“The Return of Wally West, Part 5: Run for Their Lives”
Writer: Dan Abnett
Artists: Brett Booth and Norm Rapmund
Some minor spoilers ahead!
Writer Dan Abnett and artist Brett Booth created an entire issue revolving around Wally West and his dilemma of saving the Titans from Kadabra’s machinations without going to fast, lest he be lost into the speed force.
Abnett allows readers proper time to fully grasp the seriousness of Wally’s predicament. He has the power to save his friends, but he also runs the risk of losing his physical coherence and disappearing again. The biggest strength of this issue is that it does not follow the usual structure that Abnett used in the previous issues of Titans, where they have a battle, then go eat pizza and talk about their friendship. I have previously complained that it was repetitive and a little cheesy how often Abnett kept on reinforcing how the Titans are best of friends and that friendship is thicker than blood, and blah, blah, blah.

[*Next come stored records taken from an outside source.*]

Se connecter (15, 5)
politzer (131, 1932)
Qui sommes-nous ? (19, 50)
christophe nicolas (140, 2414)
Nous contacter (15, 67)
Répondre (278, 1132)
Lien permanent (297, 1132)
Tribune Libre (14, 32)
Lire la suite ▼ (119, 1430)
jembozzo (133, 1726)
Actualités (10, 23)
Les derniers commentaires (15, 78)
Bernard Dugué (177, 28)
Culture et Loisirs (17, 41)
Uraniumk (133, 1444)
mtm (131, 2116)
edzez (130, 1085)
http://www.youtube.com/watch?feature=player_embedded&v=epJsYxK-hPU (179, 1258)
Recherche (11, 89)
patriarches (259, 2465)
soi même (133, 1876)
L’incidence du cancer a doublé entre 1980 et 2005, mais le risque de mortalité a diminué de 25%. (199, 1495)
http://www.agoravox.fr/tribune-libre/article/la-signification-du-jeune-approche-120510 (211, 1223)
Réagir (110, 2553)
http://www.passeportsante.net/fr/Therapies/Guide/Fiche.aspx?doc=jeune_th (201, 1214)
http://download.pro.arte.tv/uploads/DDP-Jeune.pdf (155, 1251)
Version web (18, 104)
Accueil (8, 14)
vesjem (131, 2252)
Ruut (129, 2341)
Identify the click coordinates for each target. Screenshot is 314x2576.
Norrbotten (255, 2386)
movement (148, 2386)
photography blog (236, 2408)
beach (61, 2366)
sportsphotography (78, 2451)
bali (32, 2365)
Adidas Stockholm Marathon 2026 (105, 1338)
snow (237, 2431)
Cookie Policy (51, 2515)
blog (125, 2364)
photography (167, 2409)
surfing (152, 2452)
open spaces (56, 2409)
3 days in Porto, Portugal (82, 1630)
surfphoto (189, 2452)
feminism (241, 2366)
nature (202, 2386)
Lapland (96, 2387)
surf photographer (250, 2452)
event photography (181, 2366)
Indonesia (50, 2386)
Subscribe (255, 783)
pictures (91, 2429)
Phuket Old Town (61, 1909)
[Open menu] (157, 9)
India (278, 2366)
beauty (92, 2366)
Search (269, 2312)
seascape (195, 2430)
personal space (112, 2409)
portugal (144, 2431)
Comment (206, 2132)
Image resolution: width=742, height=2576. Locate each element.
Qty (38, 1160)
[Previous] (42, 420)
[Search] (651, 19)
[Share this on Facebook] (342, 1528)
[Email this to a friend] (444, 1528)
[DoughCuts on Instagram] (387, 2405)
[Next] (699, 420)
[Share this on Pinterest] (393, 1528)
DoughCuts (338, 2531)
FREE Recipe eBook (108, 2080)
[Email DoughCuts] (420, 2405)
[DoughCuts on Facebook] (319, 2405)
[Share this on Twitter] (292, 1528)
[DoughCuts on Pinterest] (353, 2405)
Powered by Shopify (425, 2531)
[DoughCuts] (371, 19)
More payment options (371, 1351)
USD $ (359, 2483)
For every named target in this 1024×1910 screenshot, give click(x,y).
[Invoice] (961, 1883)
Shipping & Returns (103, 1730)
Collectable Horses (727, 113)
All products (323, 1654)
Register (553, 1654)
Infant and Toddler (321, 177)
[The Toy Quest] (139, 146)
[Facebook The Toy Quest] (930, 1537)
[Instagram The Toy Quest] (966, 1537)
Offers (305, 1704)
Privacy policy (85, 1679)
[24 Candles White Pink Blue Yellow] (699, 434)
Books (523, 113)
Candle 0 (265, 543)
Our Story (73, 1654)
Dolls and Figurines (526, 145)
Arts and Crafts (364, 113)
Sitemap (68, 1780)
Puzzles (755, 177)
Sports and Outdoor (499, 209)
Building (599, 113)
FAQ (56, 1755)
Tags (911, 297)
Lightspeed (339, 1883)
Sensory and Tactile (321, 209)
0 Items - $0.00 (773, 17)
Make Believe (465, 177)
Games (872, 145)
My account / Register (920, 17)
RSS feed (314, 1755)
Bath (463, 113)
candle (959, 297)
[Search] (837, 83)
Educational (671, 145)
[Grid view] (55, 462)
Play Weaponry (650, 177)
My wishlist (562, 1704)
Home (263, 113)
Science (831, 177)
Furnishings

This issue throws that stuff out the window. It takes place in the span of six seconds and those six seconds are packed with more drama and pathos than all of the previous four issues. The reader is constantly torn between Wally to saving everybody and being scared for him. Kadabra also gets more character development that makes him much more interesting than I previously gave him credit for.
Even the Booth’s art did not bother me as much this issue. Booth continues to drawing those slanted panels, but this time it is appropriate for the story. His panels implies the level of speed that Wally is running at, making the story more exciting and fast-paced. Some of Booth’s figure posing are awkward and Kadabra still looks absolutely ridiculous, but his flashy, energy-filled art is an asset that serves the story and not a deterrent.
A minor complaint about the issue is that the story arc pacing is ironically slowed down in this issue. There were subplots that Abnett put on the back burner in favor of focusing on Wally. And as much as I love Wally, the Titans were barely a presence in their own books. I don’t think any one of them got more than two lines of dialogue beyond “Please don’t…” or “Aggh!” It could have benefited from more action from the other Titans or a scene to advance one of the book’s subplots.
The current issue of Titans was fast-paced, character-driven, and appropriately emotional. The lack of action from the other Titans and the still-shaky art brought the score down a little, but this issue may be its strongest one yet.